Dear National Security Agency, this post is not against you and has probably nothing to do with what you are doing in the real life. Anyway, this story is so good that it could be true, and I want to share it. Feel free to replace NSA with the service provider or government agency of your choice and the country of your choice!
I was always wondering how you can get access to phone calls for the purpose of recording them and hopefully finding some interesting content. It seems there is an easy way: become an Internet Telephone Service Provider (ITSP)! All you have to do is bid for the destinations that you are interested in. For example, you want to record all phone calls that go to Afghanistan? Well, just start bidding for the traffic based on the destination patterns. Or you want to record all phone calls to a specific number? Just bid for that number, I think the prefix can be longer than just a few digits so why not the whole number? Everything is pretty much automated these days, for example check out the Voice Peering Fabric (VPF) which handles tremendous amounts of traffic. It would be interesting how quickly they can change the routes, maybe if you know someone is about to place a call, quickly bid for the route and bingo! That would save a lot of money for the unwanted traffic and the work to work through all the recordings. Also, what you get as the new service provider, is also the phone number people are calling from, also making it easier to find out if the call is interesting or not.
Maybe guys like the VPF should also support bidding for source-based numbers, so that you can filter for only the traffic from the people that you are interested in. This might sound like a bold request, and it would be really difficult to explain that with anything else than the interest of recording.

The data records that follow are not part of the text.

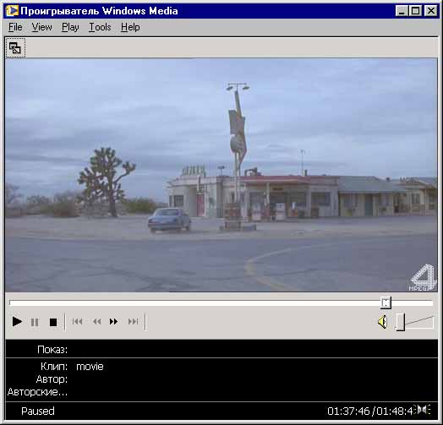Click the elapsed time display 01:37:46
The height and width of the screenshot is (425, 443).
(348, 411)
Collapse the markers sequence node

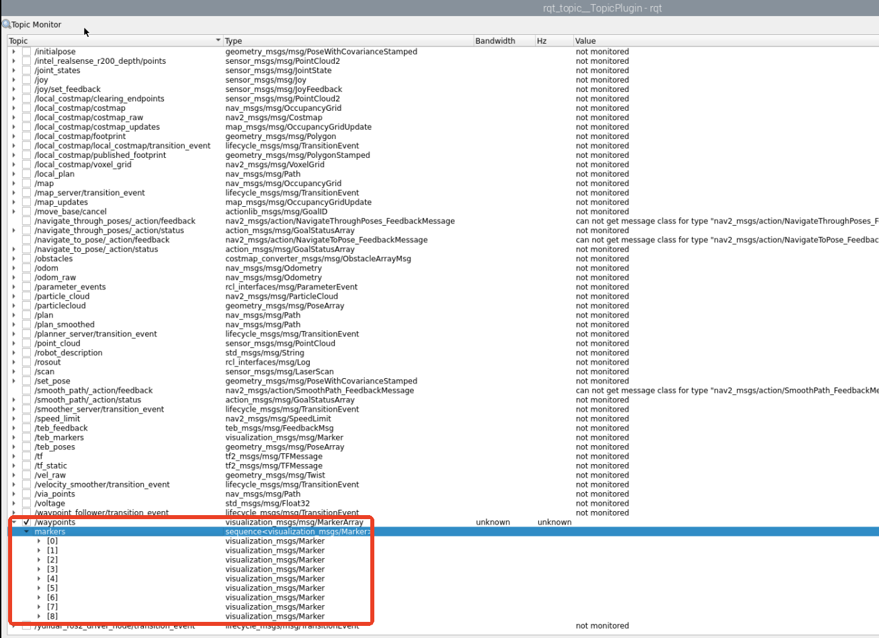[26, 531]
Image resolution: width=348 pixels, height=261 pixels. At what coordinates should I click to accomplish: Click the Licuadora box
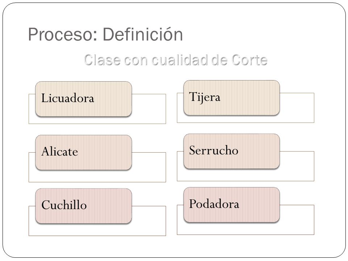tap(84, 99)
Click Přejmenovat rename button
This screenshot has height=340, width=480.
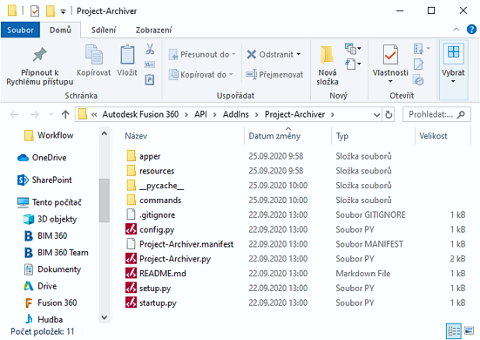tap(274, 74)
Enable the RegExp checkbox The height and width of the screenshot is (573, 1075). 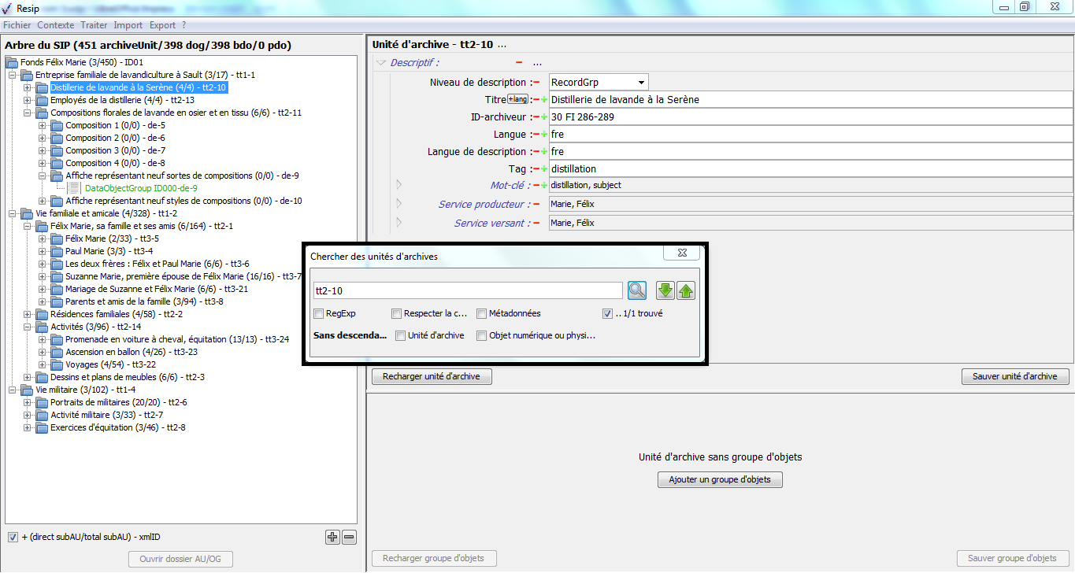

The other way to do that is to run a PBX in the country of your choice and oopsss, you picked a trivial password. I am sure sooner or later the "friendly VoIP scanner" will find you, and give you lots of traffic for the country. Then also the recording part will be trivial. Okay, in this case you would make no money, but at least it is only national traffic that you have to terminate. Usually this is cheaper that international traffic, especially in some countries of specific interest these days.

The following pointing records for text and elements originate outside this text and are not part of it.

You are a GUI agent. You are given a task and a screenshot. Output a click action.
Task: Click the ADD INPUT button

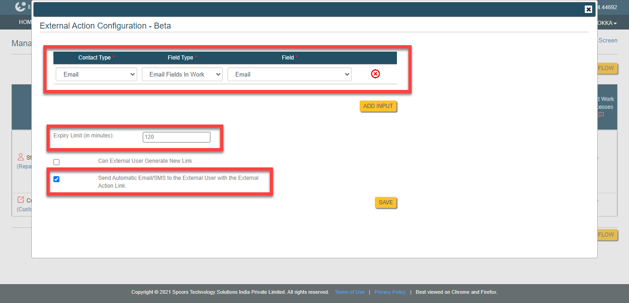pos(378,106)
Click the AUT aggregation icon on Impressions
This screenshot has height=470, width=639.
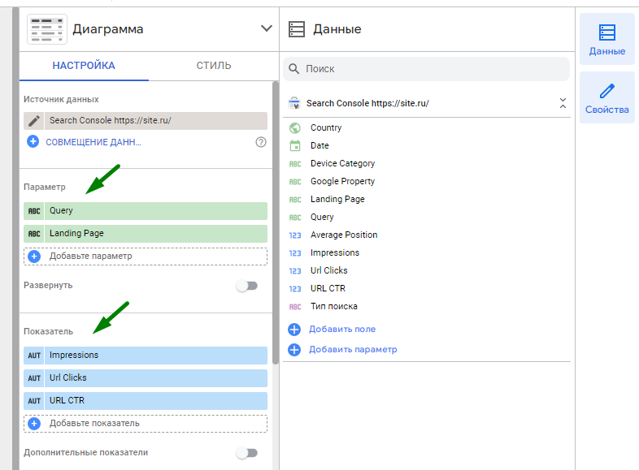[x=34, y=356]
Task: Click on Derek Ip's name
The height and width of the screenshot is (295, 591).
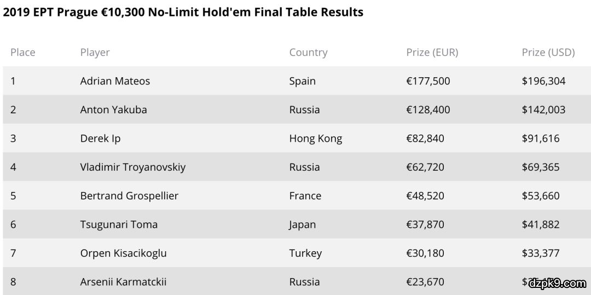Action: 100,138
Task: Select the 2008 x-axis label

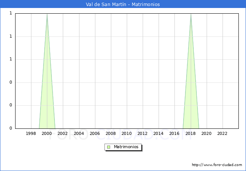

So what does this have to do with the snom m9? Not much. The m9 does support the usual encryption mechanisms like SRTP and TLS; but what is it good for when your service provider just translates everything into plain unencrypted traffic and sends it to a service provider that you cannot control at all? Even ZRTP is usually not the solution. Most service providers will terminate the ZRTP at a kind of session border controller (which you have to trust and you will do that), and then it will go South from there.